Einen „Image-Verlust“ für die Gemeinde befürchtet Ratsmitglied Jochen Kern. „Da schämt man sich!“ Drei Gemeinderäte der Liste „Für Wainer Bürger“ seien noch nicht einmal ein Jahr im Amt, schafften es aber, mit „faktisch belanglosen Themen“ die Gremien-Arbeit auf Dauer zu lähmen. Noch deutlicher wurde Kollege Armin Bleher. Er sprach von einem politischen Komplott. Seit Monaten arbeiteten die vier Räte nicht mehr konstruktiv mit, säten statt dessen Zwietracht. Keinerlei Verständnis brachte er für die Dienstaufsichtsbeschwerde auf. „Das ist das schärfste Schwert, das ein Gemeinderat gegen einen  Bürgermeister ziehen kann. Das hat es in Wain noch nie gegeben!“

Aufforderung zum Rücktritt

Der Ort werde in ein katastrophales Licht gerückt. Weil Bleher nach „solchen Vorkommnissen“ nicht mehr an ein konstruktive Arbeiten im Gemeinderat glauben mag, forderte er die komplette Fraktion zum Rücktritt auf. Die Zuhörerschaft quittierte diese Aussage mit Beifall.

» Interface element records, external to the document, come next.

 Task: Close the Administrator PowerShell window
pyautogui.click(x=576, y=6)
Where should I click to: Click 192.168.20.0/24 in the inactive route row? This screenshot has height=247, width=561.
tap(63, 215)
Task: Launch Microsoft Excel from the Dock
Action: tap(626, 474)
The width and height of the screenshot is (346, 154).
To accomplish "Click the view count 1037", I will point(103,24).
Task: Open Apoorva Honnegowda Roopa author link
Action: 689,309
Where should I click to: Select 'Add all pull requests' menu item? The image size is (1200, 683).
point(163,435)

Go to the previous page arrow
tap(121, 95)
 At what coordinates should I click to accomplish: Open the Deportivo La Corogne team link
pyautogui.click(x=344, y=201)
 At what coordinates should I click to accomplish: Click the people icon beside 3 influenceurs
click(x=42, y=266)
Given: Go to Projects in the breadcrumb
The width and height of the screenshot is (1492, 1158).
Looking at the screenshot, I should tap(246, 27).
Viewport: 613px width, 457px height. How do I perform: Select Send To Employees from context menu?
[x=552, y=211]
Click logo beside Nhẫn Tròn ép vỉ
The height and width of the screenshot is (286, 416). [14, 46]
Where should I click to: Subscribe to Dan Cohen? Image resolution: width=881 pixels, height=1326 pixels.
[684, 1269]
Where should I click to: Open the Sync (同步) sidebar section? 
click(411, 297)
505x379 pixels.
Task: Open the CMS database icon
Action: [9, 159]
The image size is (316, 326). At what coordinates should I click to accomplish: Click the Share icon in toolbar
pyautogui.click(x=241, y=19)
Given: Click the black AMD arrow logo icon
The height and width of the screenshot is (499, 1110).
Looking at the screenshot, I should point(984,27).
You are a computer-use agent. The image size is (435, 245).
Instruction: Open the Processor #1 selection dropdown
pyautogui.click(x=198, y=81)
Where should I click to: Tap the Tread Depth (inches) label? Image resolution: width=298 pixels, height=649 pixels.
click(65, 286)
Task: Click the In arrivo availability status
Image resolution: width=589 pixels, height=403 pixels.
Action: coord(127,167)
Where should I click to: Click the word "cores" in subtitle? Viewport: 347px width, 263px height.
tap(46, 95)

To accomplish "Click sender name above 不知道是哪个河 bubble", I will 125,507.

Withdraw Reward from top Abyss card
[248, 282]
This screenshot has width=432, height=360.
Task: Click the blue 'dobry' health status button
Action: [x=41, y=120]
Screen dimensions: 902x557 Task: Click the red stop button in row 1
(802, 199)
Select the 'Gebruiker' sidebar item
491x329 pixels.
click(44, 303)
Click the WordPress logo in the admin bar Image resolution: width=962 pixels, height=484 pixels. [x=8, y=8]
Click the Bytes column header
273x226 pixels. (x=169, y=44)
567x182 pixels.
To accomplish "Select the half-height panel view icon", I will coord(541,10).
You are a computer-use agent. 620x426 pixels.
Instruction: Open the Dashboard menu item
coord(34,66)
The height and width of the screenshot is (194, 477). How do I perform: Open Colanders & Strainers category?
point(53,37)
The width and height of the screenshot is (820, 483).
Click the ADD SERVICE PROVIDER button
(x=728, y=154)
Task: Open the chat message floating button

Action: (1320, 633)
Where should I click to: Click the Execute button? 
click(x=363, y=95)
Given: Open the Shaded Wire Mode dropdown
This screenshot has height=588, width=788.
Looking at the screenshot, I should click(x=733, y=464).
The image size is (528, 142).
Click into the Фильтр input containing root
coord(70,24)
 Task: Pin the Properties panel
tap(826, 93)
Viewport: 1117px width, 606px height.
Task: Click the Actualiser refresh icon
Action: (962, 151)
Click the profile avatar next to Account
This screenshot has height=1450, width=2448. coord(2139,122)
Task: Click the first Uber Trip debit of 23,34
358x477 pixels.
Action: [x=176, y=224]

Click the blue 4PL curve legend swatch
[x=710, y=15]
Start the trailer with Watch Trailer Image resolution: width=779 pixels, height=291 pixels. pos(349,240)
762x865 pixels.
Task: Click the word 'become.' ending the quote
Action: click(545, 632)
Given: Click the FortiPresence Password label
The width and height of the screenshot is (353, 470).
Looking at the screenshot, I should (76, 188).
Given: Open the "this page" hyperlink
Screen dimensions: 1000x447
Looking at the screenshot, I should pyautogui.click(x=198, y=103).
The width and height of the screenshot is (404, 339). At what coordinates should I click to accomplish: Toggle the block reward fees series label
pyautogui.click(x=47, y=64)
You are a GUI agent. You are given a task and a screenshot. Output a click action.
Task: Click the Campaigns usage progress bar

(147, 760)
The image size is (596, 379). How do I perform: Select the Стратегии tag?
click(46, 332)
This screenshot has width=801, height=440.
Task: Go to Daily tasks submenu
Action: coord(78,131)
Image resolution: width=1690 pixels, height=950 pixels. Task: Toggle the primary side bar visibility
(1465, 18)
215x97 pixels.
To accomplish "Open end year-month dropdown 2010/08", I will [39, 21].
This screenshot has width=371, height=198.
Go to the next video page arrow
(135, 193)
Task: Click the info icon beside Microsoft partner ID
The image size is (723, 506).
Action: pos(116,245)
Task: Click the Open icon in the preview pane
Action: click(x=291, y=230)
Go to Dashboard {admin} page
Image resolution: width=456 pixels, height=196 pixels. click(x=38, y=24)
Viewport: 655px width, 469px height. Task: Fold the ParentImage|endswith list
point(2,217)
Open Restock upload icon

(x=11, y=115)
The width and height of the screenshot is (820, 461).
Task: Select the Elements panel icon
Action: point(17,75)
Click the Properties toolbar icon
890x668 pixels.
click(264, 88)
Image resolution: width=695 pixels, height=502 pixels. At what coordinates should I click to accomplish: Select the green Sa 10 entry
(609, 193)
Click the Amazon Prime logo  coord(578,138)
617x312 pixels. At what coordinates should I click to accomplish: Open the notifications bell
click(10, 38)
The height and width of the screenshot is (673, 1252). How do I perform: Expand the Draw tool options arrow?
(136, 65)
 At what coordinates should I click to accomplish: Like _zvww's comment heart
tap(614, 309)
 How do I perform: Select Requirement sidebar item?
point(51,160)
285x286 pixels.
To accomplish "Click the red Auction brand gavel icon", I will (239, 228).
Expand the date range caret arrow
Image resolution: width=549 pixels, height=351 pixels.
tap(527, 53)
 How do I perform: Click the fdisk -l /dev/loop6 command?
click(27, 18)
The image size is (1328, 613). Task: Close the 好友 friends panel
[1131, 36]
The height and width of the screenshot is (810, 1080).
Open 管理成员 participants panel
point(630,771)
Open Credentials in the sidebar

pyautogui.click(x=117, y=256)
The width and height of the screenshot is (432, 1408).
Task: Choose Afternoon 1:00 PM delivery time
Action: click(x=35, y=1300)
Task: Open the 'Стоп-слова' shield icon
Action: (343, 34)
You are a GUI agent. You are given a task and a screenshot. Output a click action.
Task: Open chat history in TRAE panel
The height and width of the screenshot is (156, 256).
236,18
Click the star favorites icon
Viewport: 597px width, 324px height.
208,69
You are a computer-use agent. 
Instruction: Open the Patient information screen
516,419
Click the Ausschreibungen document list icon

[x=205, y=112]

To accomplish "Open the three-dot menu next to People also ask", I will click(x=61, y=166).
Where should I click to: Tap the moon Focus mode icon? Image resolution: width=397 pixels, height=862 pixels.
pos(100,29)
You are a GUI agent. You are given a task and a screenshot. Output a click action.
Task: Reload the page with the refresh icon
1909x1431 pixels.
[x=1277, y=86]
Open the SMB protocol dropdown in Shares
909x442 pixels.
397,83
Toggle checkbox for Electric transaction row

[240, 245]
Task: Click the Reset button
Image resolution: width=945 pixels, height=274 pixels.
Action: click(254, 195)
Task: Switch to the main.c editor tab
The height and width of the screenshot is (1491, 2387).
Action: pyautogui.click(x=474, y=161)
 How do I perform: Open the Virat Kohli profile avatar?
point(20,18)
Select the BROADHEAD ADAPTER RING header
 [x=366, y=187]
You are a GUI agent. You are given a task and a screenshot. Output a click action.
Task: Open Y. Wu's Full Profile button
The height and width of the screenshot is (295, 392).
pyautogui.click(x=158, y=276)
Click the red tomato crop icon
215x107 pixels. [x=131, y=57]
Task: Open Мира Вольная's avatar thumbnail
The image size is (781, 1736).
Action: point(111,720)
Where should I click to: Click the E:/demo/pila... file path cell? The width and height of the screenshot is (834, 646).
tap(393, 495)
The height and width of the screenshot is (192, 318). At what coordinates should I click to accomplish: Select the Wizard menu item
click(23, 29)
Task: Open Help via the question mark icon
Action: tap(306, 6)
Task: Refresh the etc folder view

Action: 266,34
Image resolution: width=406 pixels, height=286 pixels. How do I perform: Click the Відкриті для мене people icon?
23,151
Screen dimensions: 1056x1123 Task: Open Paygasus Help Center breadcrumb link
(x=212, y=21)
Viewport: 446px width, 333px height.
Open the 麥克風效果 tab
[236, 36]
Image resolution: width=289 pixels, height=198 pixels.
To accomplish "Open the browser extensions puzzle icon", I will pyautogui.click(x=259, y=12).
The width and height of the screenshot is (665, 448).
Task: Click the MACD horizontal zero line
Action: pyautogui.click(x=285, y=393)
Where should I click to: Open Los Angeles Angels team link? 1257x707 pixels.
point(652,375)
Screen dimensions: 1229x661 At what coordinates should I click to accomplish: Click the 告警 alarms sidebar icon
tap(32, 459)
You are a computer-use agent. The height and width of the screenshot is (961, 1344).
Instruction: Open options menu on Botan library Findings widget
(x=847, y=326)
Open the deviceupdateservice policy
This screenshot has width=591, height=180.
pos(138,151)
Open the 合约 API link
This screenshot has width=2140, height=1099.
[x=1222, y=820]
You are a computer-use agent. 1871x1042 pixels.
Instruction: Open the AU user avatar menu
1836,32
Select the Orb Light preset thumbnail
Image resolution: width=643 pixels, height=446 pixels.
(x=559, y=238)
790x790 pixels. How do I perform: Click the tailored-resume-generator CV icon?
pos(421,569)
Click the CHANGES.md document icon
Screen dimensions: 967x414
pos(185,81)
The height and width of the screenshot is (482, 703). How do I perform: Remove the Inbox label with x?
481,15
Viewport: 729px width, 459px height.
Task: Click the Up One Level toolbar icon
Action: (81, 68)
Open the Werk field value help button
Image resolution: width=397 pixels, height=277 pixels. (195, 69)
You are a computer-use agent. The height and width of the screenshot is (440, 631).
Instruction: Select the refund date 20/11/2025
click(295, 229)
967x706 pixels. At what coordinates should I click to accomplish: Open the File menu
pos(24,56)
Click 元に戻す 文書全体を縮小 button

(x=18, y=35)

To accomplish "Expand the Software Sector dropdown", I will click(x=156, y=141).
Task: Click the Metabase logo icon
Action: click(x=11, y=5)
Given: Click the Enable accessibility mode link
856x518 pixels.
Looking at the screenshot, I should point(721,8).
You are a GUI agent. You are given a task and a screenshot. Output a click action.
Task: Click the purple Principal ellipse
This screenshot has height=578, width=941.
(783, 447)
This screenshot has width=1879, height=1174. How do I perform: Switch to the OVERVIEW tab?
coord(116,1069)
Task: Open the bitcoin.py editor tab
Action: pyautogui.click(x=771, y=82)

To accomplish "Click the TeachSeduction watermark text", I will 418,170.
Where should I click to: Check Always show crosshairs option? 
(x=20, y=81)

Die vier genannten Räte verließen  später die nicht-öffentliche Sitzung geschlossen.

Aus Corona-Sorge in den größeren Saal


Modalitäten Um die Vorgaben zum Schutz der Menschen in der Corona-Krise einzuhalten, hatte Bürgermeister Stephan Mantz die Sitzung kurzfristig vom Rathaus in den größeren Saal des Evangelischen Gemeindehauses verlegt. Für erwartet rund 30 Zuhörer hatte die Rathaus-Mannschaft dort mit großzügigen Abständen aufgestuhlt. Doch schon eine halbe Stunde vor Beginn füllten sich die Reihen. Immer mehr Interessierte kamen, so dass die Gäste am Ende wieder dicht an dicht saßen. „Sie sind alle freiwillig hier. Haben Sie es sich wirklich gut überlegt?“, sorgte sich der Bürgermeister vor allem um die Gesundheit vieler älterer Mitbürger. Die Sitzung wolle man auch deshalb noch durchziehen, um den Haushalt zu verabschieden und im Falle eines Falles handlungsfähig zu bleiben. „Wer weiß, wie lahmgelegt wir in den kommenden Wochen sind“, konstatierte Mantz, ohne dabei den „Teufel an die Wand malen“ zu wollen.